I ate a pineapple tart yesterday, since raya is coming and all and my mum is slowly but surely stacking up the bottles of kuih in the kitchen. But this wasn't any pineapple tart. This was my aunt's famous ones. The moment I put them in my mouth -- nyaaaaaaaaaaaaaaaaaah. Sweetness and nostalgia. I am brought back to Cik Nah's old house with those marble floors and I'm five years old or something and sitting next to the jar of pineapple tarts. The taste is awesome; the most amazing tarts in the world to me. There are such things, right? Wonderful little things that bring back sweet memories just by their taste or smell or sight.
Life is really made wonderful by the little things, I'm thinking.
Like tonight, the fact that, yes! I finally found a nice, new NEWS desktop background and arranged all my icons nicely, makes me happy.
And because I am so far gone in fandom, I'm now actually recalling something Pi said in his nikki (or was it his seventeen column?) in relation to this. He said, how people have such big dreams and big ambitions and big desires all the time, they tend to forget the beautiful little things they should be grateful for. See why I love this boy? How can he be so famous and everything and still be so good and humble? Unless he's faking it, of course. He can't be faking it! :( That'd make me so sad.

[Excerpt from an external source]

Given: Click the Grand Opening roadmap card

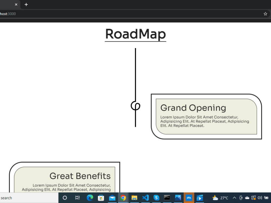Looking at the screenshot, I should tap(206, 116).
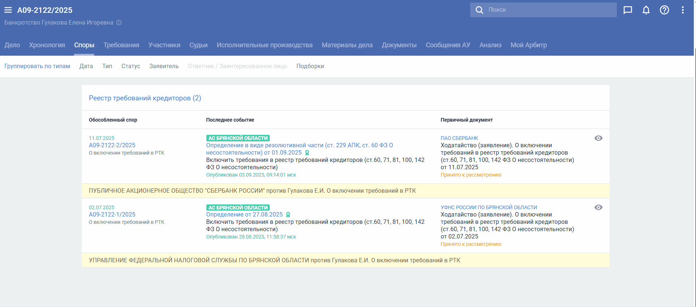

I was on the bus home today, and I was just daydreaming out the window as I am wont to do, and literally felt my anxieties deflate in size. Because again, I'd learnt to take perspective. And I realise that hey, so what if I don't take the supposed obvious route to supposed perceptions of success? I am truly, truly content with taking my own little steps at a time. Yes, I have my weaknesses but recognising them has helped me grow. And that as long as I know my own worth, then it doesn't matter at all. Because God would know me too. (Better than me, I should say.) It made me smile, just thinking that.
And that all I have to do is give my best.
These days, I'm really starting to appreciate the true meaning of Islam; utter submission to Allah.
Because I am random, as I have said many times, I want to paste a picture of Maki! God. I miss her. And it's worse than loving JE because she doesn't release albums or whatnot so we don't get to see her as much if she isn't in a drama. And man, there's just something about her, see?
It's relatively easy to find pretty faces I suppose, but to be able to photograph like this? Her photos are all so nggggh, gorgeous. Why does she have such wonderful expressions? It gives her photos depth. I keep ridiculously thinking I want to be Maki when I grow up, but of course I'm supposed to be grown up (meh!) and she's actually a year younger than me. :P But oh, how are you so elegant and graceful and I'm always the clumsy silly girl.